You will have to clarify - is the total time (T) still 2 seconds? And covering 300 mm with the same initial and final velocities as before? Because if so it can't be done, as we've already shown that a = 0.82 m/s^2.

**calltronics** · August 8th 2012, 01:38 PM

The total time is now the variable.
The acceleration is fixed at 0.7m/s^2
Same type of solution Passing through "Point C".
Solved for either t1 or t2 as a minimum total time.

**calltronics** · August 9th 2012, 03:31 AM

Originally Posted by skeeter

I saw it this way ...

let $t$ = time interval of acceleration

$2-t$ = time interval of deceleration

$a = \frac{v_c - 100}{t}$

$-a = \frac{40 - v_c}{2-t}$

solving this system for $v_c$ ...

I am lost on how you did this bit......
Can you please explain how you got to the next point?

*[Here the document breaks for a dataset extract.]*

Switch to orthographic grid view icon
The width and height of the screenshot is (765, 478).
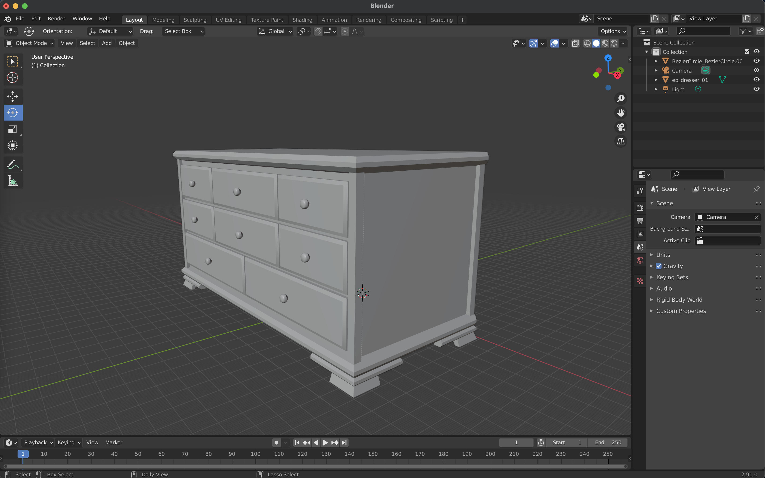point(621,141)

$v_c = \frac{10(7t-10)}{t-1}$

total displacement ...

$\frac{1}{2}(100+v_c)t + \frac{1}{2}(v_c+40)(2-t) = 300$

simplifying ...

$v_c = 260 - 30t$

substituting for $v_c$ ...

$\frac{10(7t-10)}{t-1} = 260 - 30t$

simplifying ...

$3t^2 - 22t + 16 = 0$

$t \approx 0.819 \, s$

$v_c \approx 235.44 \, mm/s$

... same result as ebaines

Please see comments in your answer.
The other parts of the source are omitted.